First Author  Ueno K Year  2015
Journal  Infect Immun Volume  83
Issue  4 Pages  1577-86
PubMed ID  25644007 Mgi Jnum  J:229647
Mgi Id  MGI:5752720 Doi  10.1128/IAI.02827-14
Citation  Ueno K, et al. (2015) Dendritic cell-based immunization ameliorates pulmonary infection with highly virulent Cryptococcus gattii. Infect Immun 83(4):1577-86
abstractText  Cryptococcosis due to a highly virulent fungus, Cryptococcus gattii, emerged as an infectious disease on Vancouver Island in Canada and surrounding areas in 1999, causing deaths among immunocompetent individuals. Previous studies indicated that C. gattii strain R265 isolated from the Canadian outbreak had immune avoidance or immune suppression capabilities. However, protective immunity against C. gattii has not been identified.

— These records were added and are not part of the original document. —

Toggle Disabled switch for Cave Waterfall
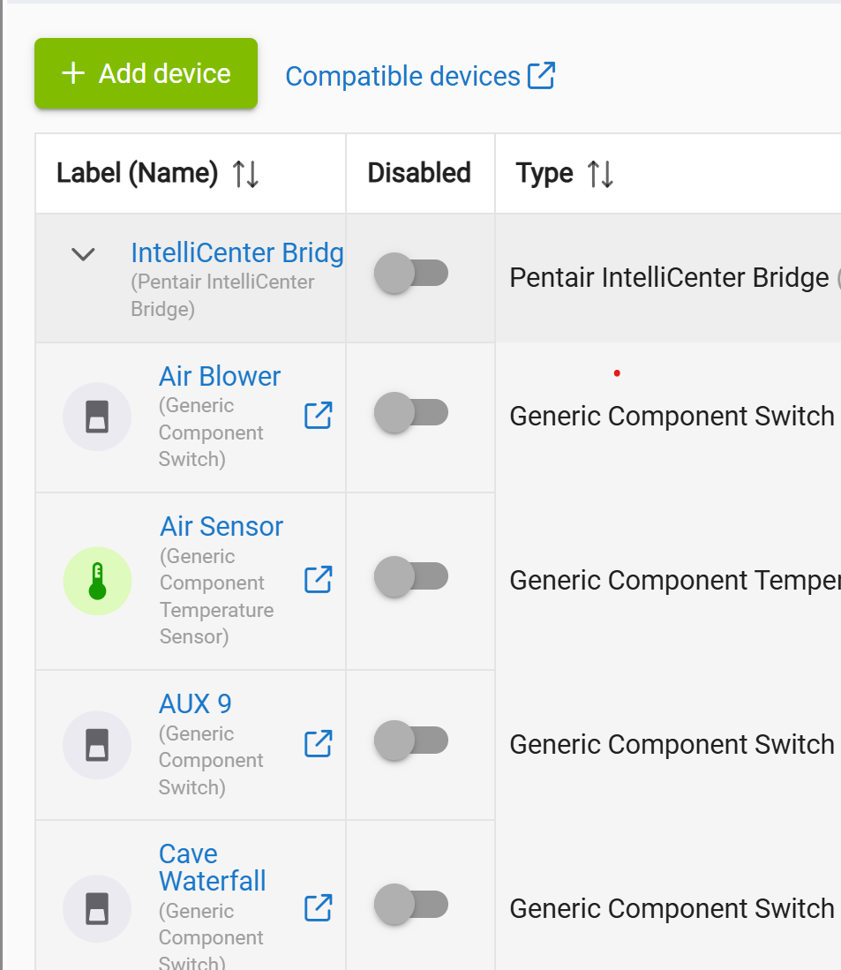The height and width of the screenshot is (970, 841). coord(411,905)
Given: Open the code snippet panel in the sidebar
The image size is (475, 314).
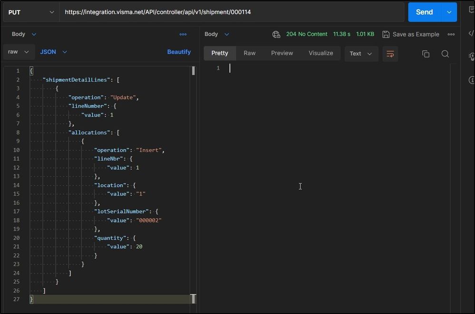Looking at the screenshot, I should [471, 33].
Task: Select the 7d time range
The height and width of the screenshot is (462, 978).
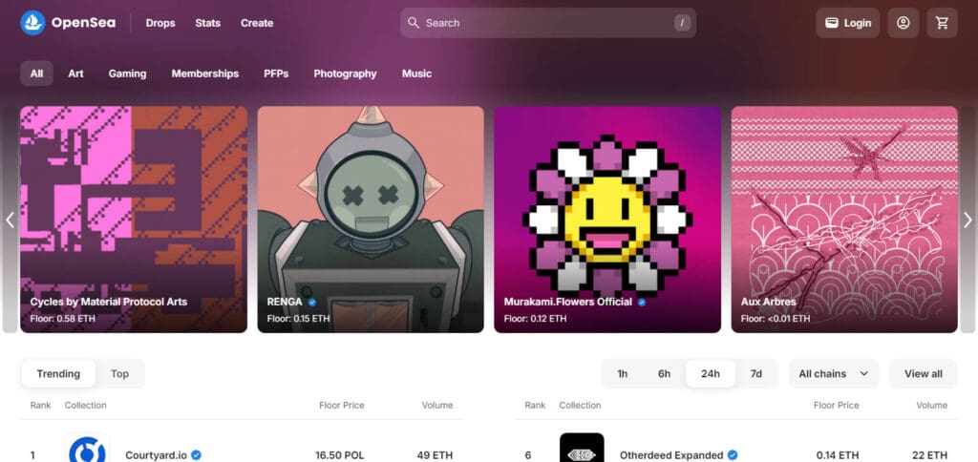Action: [756, 373]
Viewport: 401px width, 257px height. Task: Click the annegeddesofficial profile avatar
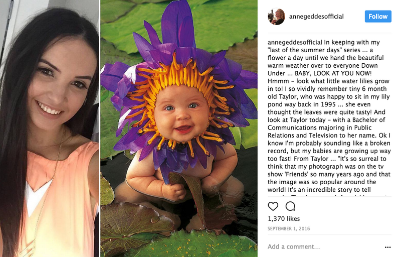(276, 17)
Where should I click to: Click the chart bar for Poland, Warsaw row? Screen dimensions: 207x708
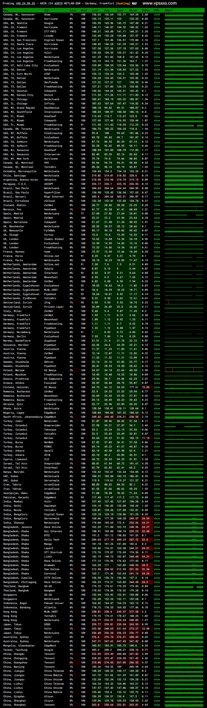point(184,370)
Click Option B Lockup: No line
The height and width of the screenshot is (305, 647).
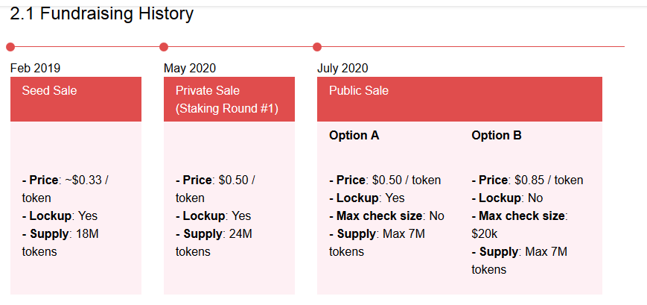click(x=507, y=198)
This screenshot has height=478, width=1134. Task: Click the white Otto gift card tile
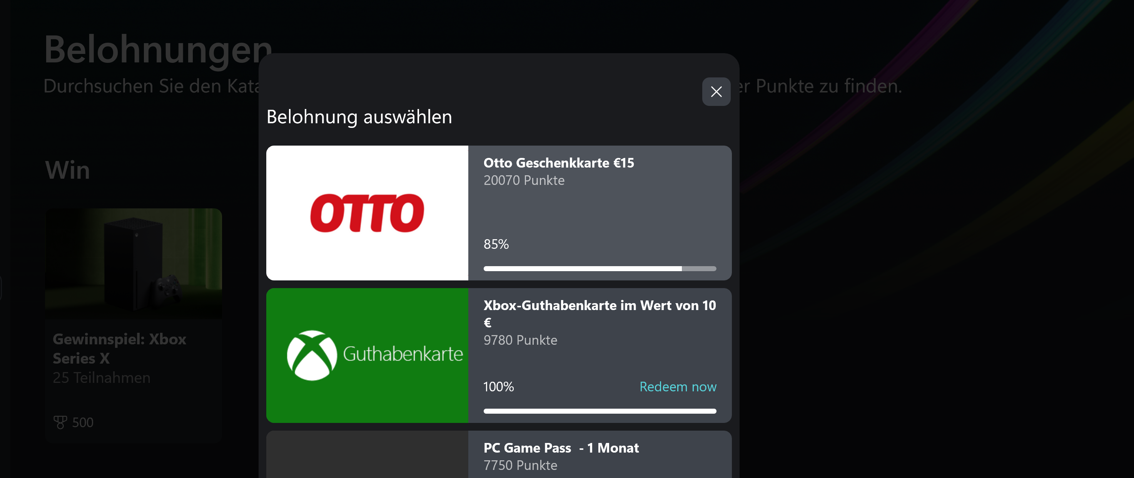[x=367, y=213]
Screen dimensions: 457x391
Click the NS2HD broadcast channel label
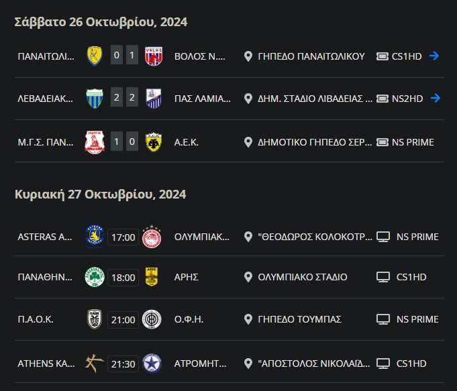tap(407, 99)
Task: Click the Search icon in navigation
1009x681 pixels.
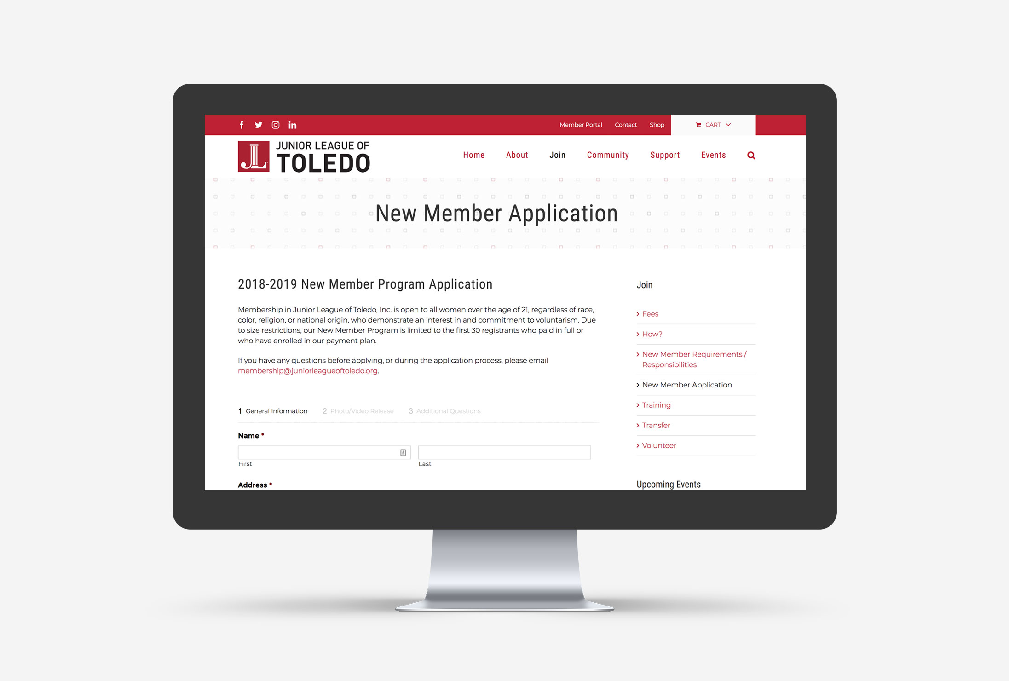Action: 751,155
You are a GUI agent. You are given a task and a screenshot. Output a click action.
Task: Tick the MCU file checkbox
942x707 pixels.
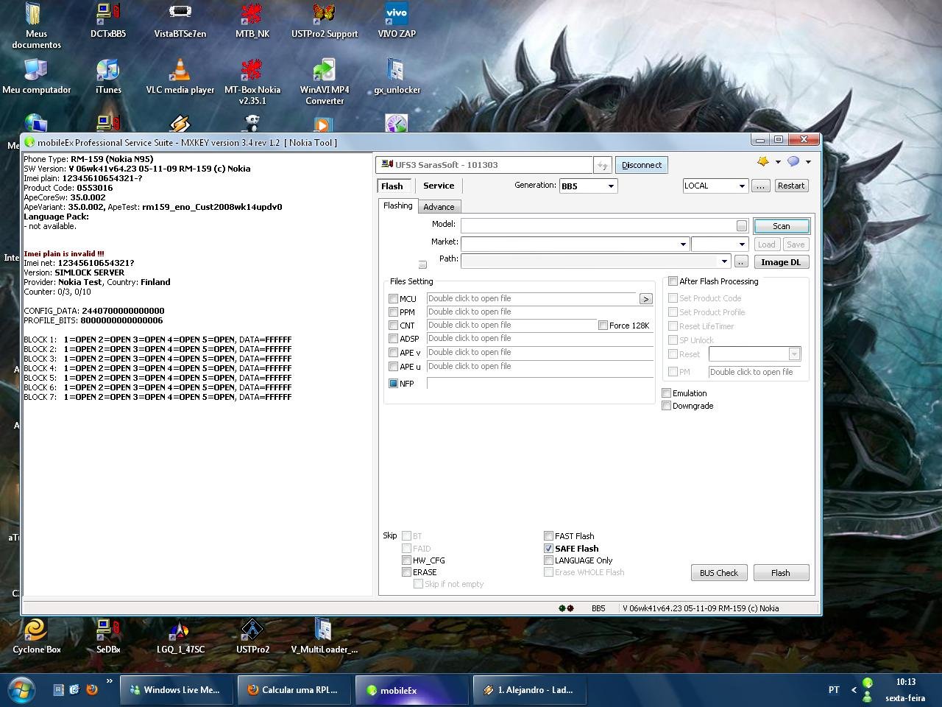pos(394,299)
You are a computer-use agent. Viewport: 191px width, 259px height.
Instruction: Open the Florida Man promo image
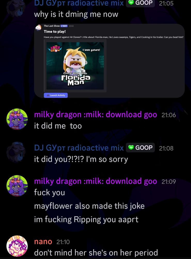(75, 66)
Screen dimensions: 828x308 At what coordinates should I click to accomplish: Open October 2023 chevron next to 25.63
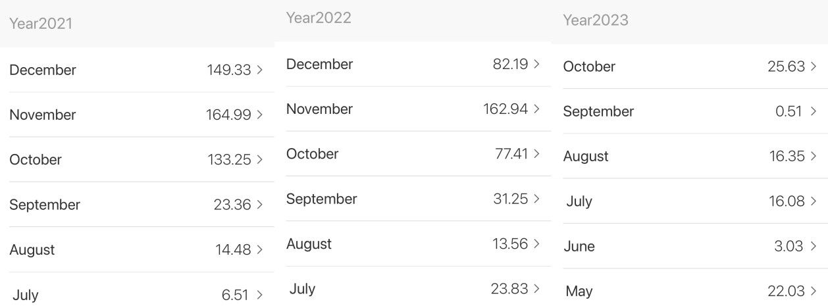[814, 66]
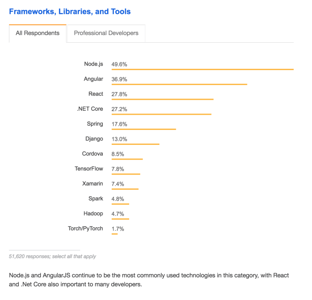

In this study, we used a gain-of-function approach to investigate the protective immunity against C. gattii infection using a dendritic cell (DC)-based vaccine. Bone marrow-derived dendritic cells (BMDCs) efficiently engulfed acapsular C. gattii (Deltacap60 strain), which resulted in their expression of costimulatory molecules and inflammatory cytokines. This was not observed for BMDCs that were cultured with encapsulated strains. When Deltacap60 strain-pulsed BMDCs were transferred to mice prior to intratracheal R265 infection, significant amelioration of pathology, fungal burden, and the survival rate resulted compared with those in controls. Multinucleated giant cells (MGCs) that engulfed fungal cells were significantly increased in the lungs of immunized mice. Interleukin 17A (IL-17A)-, gamma interferon (IFN-gamma)-, and tumor necrosis factor alpha (TNF-alpha)-producing lymphocytes were significantly increased in the spleens and lungs of immunized mice. The protective effect of this DC vaccine was significantly reduced in IFN-gamma knockout mice. These results demonstrated that an increase in cytokine-producing lymphocytes and the development of MGCs that engulfed fungal cells were associated with the protection against pulmonary infection with highly virulent C. gattii and suggested that IFN-gamma may have been an important mediator for this vaccine-induced protection.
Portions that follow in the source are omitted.